• _Records for the exercise_:
⁂
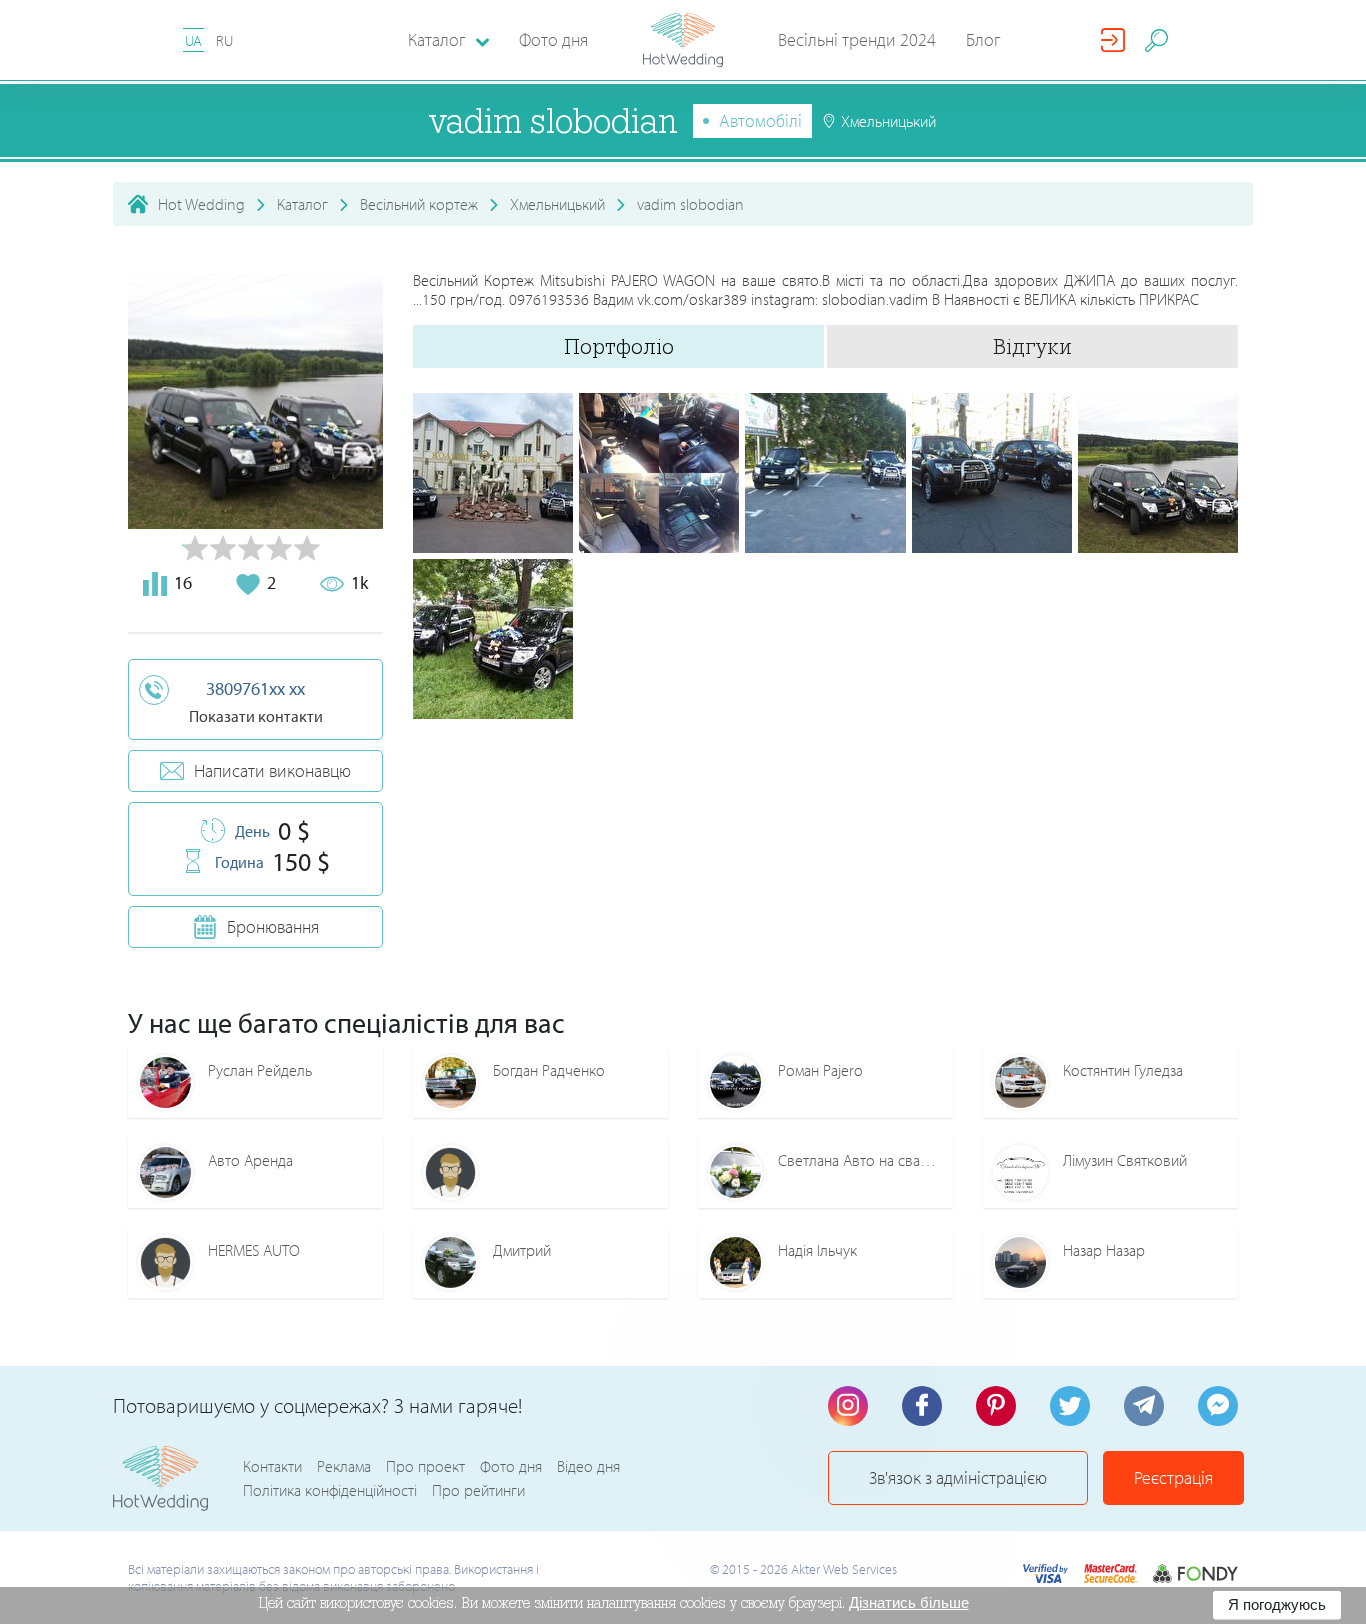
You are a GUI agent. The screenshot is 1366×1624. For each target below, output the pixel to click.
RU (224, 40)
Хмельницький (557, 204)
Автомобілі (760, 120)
⁂
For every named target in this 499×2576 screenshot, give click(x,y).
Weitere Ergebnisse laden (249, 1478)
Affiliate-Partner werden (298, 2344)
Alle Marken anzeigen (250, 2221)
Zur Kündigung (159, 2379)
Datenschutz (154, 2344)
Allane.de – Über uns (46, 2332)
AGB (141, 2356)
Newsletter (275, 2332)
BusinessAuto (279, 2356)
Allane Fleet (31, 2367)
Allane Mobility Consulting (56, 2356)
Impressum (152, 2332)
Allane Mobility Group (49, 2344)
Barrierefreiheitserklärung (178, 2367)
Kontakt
⁂
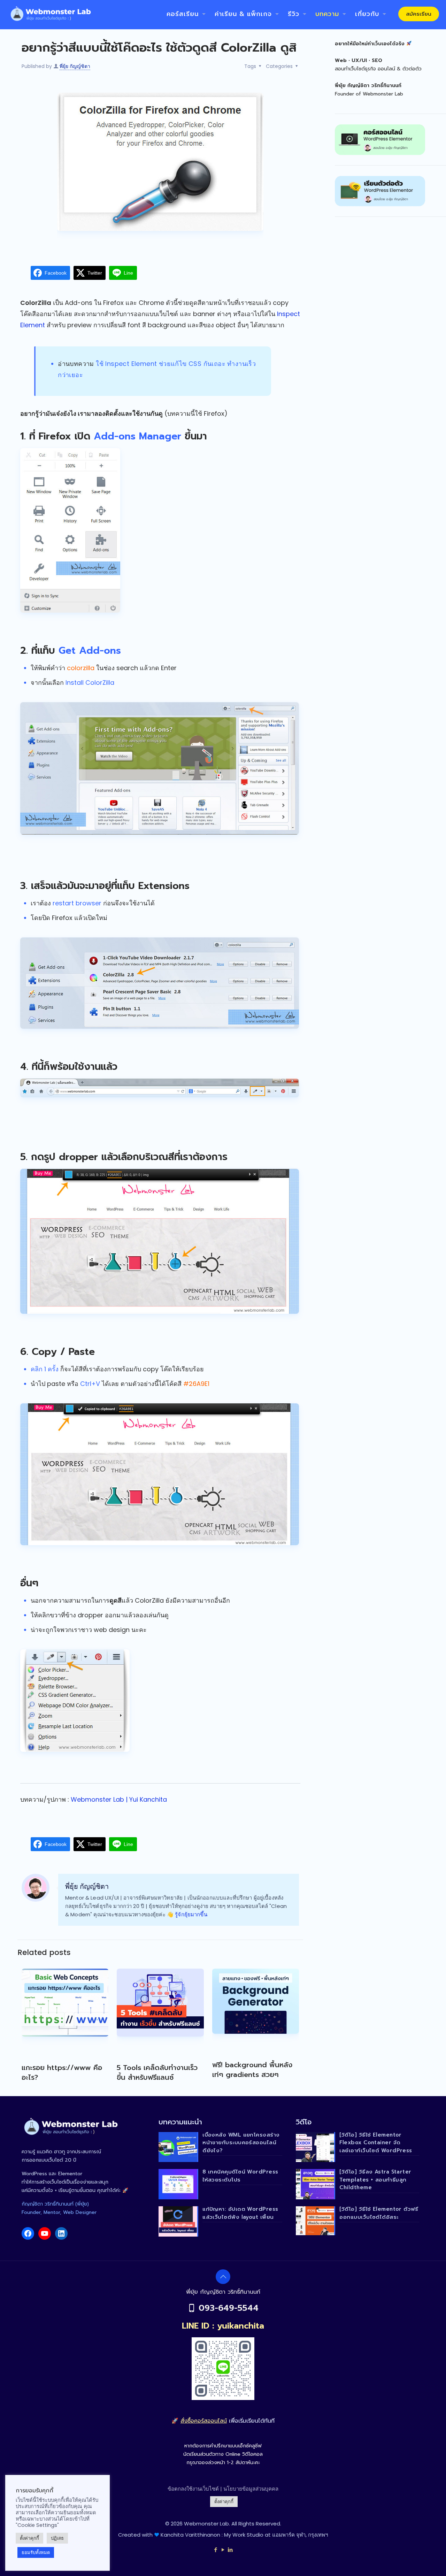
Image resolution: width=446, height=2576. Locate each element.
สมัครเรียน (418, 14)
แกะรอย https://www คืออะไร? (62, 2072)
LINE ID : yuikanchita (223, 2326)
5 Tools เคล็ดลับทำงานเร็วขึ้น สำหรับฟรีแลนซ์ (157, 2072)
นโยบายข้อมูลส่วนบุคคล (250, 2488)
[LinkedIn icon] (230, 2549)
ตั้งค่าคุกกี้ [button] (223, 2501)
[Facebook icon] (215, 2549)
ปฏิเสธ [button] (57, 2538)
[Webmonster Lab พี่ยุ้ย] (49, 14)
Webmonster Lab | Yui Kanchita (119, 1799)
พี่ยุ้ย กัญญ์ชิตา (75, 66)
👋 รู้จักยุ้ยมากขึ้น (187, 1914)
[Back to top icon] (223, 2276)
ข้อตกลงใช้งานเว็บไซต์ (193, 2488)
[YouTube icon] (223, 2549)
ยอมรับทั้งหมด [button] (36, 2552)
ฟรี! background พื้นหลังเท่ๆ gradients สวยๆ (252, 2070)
⁂
• _Your objective_: Reproduce word for word the material above, starting with the line that has "Image resolution: width=446, height=2576." and stopping after the line that has "ฟรี! background พื้นหลังเท่ๆ".

• _Written answer_:
Image resolution: width=446, height=2576. Locate each element.
สมัครเรียน (418, 14)
แกะรอย https://www คืออะไร? (62, 2072)
LINE ID : yuikanchita (223, 2326)
5 Tools เคล็ดลับทำงานเร็วขึ้น สำหรับฟรีแลนซ์ (157, 2072)
นโยบายข้อมูลส่วนบุคคล (250, 2488)
[LinkedIn icon] (230, 2549)
ตั้งค่าคุกกี้ [button] (223, 2501)
[Facebook icon] (215, 2549)
ปฏิเสธ [button] (57, 2538)
[Webmonster Lab พี่ยุ้ย] (49, 14)
Webmonster Lab | Yui Kanchita (119, 1799)
พี่ยุ้ย กัญญ์ชิตา (75, 66)
👋 รู้จักยุ้ยมากขึ้น (187, 1914)
[Back to top icon] (223, 2276)
ข้อตกลงใช้งานเว็บไซต์ (193, 2488)
[YouTube icon] (223, 2549)
ยอมรับทั้งหมด [button] (36, 2552)
ฟรี! background พื้นหลังเท่ๆ gradients สวยๆ (252, 2070)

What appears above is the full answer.